◆ THE REQUEST ◆
Please copy every one of the records below line for line, changing nothing.

* BEGIN RECORDED DATA *

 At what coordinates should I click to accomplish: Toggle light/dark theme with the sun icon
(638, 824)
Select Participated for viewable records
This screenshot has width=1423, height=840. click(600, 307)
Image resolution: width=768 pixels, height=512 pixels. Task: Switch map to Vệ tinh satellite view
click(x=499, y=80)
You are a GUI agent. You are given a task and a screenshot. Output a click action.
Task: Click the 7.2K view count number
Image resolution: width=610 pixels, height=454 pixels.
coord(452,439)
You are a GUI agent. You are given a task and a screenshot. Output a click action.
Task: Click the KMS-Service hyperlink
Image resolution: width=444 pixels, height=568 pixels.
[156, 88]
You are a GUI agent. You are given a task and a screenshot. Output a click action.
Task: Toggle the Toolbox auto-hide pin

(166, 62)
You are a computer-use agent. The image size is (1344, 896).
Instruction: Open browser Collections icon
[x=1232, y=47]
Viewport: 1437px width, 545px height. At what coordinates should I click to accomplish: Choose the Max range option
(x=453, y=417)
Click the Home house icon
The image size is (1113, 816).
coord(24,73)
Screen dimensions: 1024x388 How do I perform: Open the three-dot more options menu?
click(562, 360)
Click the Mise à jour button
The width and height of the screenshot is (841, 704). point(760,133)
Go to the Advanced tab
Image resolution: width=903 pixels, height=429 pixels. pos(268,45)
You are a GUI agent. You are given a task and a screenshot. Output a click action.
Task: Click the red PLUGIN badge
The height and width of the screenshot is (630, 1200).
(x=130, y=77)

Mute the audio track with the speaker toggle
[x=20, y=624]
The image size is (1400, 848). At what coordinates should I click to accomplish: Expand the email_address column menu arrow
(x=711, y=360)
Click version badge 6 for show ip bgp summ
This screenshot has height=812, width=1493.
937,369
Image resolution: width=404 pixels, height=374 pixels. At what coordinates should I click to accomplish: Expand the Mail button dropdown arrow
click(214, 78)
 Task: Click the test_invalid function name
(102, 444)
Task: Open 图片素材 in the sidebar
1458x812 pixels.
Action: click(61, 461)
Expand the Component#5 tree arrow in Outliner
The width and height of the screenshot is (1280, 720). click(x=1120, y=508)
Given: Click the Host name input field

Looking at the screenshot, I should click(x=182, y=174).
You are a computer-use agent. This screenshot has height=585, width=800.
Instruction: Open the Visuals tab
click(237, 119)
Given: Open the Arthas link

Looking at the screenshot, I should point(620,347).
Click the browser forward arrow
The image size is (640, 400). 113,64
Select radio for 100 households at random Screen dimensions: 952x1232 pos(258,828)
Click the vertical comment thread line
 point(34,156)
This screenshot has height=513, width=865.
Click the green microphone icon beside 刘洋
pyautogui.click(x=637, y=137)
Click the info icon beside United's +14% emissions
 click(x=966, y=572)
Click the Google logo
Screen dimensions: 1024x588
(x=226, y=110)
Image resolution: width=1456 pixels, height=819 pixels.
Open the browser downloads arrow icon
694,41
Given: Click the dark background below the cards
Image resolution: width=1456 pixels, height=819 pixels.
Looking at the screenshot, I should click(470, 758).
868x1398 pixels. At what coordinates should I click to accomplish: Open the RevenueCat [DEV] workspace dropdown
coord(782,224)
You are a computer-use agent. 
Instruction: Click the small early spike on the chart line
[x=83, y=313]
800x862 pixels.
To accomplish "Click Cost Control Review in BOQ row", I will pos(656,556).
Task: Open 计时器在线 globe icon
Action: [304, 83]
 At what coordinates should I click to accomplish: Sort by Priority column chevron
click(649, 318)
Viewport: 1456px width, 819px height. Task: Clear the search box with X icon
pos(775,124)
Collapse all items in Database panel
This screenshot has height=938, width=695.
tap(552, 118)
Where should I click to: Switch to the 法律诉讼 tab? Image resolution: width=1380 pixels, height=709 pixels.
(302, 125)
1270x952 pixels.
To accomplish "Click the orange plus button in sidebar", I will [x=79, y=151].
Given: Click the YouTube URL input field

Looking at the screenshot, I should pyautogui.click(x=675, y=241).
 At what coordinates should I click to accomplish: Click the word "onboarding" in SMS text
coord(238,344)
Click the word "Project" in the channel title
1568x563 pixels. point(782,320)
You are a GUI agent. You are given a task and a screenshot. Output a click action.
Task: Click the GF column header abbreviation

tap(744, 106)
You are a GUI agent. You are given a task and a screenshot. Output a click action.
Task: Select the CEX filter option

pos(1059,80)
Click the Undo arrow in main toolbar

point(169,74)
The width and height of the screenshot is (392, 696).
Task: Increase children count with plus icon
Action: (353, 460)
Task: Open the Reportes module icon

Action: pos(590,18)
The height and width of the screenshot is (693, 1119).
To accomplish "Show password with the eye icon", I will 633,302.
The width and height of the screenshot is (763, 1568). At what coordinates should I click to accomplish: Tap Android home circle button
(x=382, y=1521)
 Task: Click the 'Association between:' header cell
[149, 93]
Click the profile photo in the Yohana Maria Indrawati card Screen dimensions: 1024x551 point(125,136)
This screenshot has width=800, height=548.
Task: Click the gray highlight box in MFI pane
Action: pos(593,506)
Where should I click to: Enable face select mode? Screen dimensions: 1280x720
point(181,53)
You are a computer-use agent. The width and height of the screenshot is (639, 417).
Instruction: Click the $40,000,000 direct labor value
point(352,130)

* END RECORDED DATA *

◆ FULL ANSWER ◆
 At what coordinates should I click to accomplish: Toggle light/dark theme with the sun icon
(638, 824)
Select Participated for viewable records
This screenshot has width=1423, height=840. click(600, 307)
Image resolution: width=768 pixels, height=512 pixels. Task: Switch map to Vệ tinh satellite view
click(x=499, y=80)
You are a GUI agent. You are given a task and a screenshot. Output a click action.
Task: Click the 7.2K view count number
Image resolution: width=610 pixels, height=454 pixels.
coord(452,439)
You are a GUI agent. You are given a task and a screenshot. Output a click action.
Task: Click the KMS-Service hyperlink
Image resolution: width=444 pixels, height=568 pixels.
[156, 88]
You are a GUI agent. You are given a task and a screenshot. Output a click action.
Task: Toggle the Toolbox auto-hide pin

(166, 62)
You are a computer-use agent. The image size is (1344, 896).
Instruction: Open browser Collections icon
[x=1232, y=47]
Viewport: 1437px width, 545px height. At what coordinates should I click to accomplish: Choose the Max range option
(x=453, y=417)
Click the Home house icon
The image size is (1113, 816).
coord(24,73)
Screen dimensions: 1024x388 How do I perform: Open the three-dot more options menu?
click(562, 360)
Click the Mise à jour button
The width and height of the screenshot is (841, 704). point(760,133)
Go to the Advanced tab
Image resolution: width=903 pixels, height=429 pixels. pos(268,45)
You are a GUI agent. You are given a task and a screenshot. Output a click action.
Task: Click the red PLUGIN badge
The height and width of the screenshot is (630, 1200).
(x=130, y=77)

Mute the audio track with the speaker toggle
[x=20, y=624]
The image size is (1400, 848). At what coordinates should I click to accomplish: Expand the email_address column menu arrow
(x=711, y=360)
Click version badge 6 for show ip bgp summ
This screenshot has height=812, width=1493.
937,369
Image resolution: width=404 pixels, height=374 pixels. At what coordinates should I click to accomplish: Expand the Mail button dropdown arrow
click(214, 78)
 Task: Click the test_invalid function name
(102, 444)
Task: Open 图片素材 in the sidebar
1458x812 pixels.
Action: click(61, 461)
Expand the Component#5 tree arrow in Outliner
The width and height of the screenshot is (1280, 720). click(x=1120, y=508)
Given: Click the Host name input field

Looking at the screenshot, I should click(x=182, y=174).
You are a computer-use agent. This screenshot has height=585, width=800.
Instruction: Open the Visuals tab
click(237, 119)
Given: Open the Arthas link

Looking at the screenshot, I should point(620,347).
Click the browser forward arrow
The image size is (640, 400). 113,64
Select radio for 100 households at random Screen dimensions: 952x1232 pos(258,828)
Click the vertical comment thread line
 point(34,156)
This screenshot has height=513, width=865.
Click the green microphone icon beside 刘洋
pyautogui.click(x=637, y=137)
Click the info icon beside United's +14% emissions
 click(x=966, y=572)
Click the Google logo
Screen dimensions: 1024x588
(x=226, y=110)
Image resolution: width=1456 pixels, height=819 pixels.
Open the browser downloads arrow icon
694,41
Given: Click the dark background below the cards
Image resolution: width=1456 pixels, height=819 pixels.
Looking at the screenshot, I should click(470, 758).
868x1398 pixels. At what coordinates should I click to accomplish: Open the RevenueCat [DEV] workspace dropdown
coord(782,224)
You are a computer-use agent. 
Instruction: Click the small early spike on the chart line
[x=83, y=313]
800x862 pixels.
To accomplish "Click Cost Control Review in BOQ row", I will pos(656,556).
Task: Open 计时器在线 globe icon
Action: [304, 83]
 At what coordinates should I click to accomplish: Sort by Priority column chevron
click(649, 318)
Viewport: 1456px width, 819px height. Task: Clear the search box with X icon
pos(775,124)
Collapse all items in Database panel
This screenshot has height=938, width=695.
tap(552, 118)
Where should I click to: Switch to the 法律诉讼 tab? Image resolution: width=1380 pixels, height=709 pixels.
(302, 125)
1270x952 pixels.
To accomplish "Click the orange plus button in sidebar", I will [x=79, y=151].
Given: Click the YouTube URL input field

Looking at the screenshot, I should pyautogui.click(x=675, y=241).
 At what coordinates should I click to accomplish: Click the word "onboarding" in SMS text
coord(238,344)
Click the word "Project" in the channel title
1568x563 pixels. point(782,320)
You are a GUI agent. You are given a task and a screenshot. Output a click action.
Task: Click the GF column header abbreviation

tap(744, 106)
You are a GUI agent. You are given a task and a screenshot. Output a click action.
Task: Select the CEX filter option

pos(1059,80)
Click the Undo arrow in main toolbar

point(169,74)
The width and height of the screenshot is (392, 696).
Task: Increase children count with plus icon
Action: (353, 460)
Task: Open the Reportes module icon

Action: pos(590,18)
The height and width of the screenshot is (693, 1119).
To accomplish "Show password with the eye icon", I will 633,302.
The width and height of the screenshot is (763, 1568). At what coordinates should I click to accomplish: Tap Android home circle button
(x=382, y=1521)
 Task: Click the 'Association between:' header cell
[149, 93]
Click the profile photo in the Yohana Maria Indrawati card Screen dimensions: 1024x551 point(125,136)
This screenshot has width=800, height=548.
Task: Click the gray highlight box in MFI pane
Action: pos(593,506)
Where should I click to: Enable face select mode? Screen dimensions: 1280x720
point(181,53)
You are a computer-use agent. The width and height of the screenshot is (639, 417).
Instruction: Click the $40,000,000 direct labor value
point(352,130)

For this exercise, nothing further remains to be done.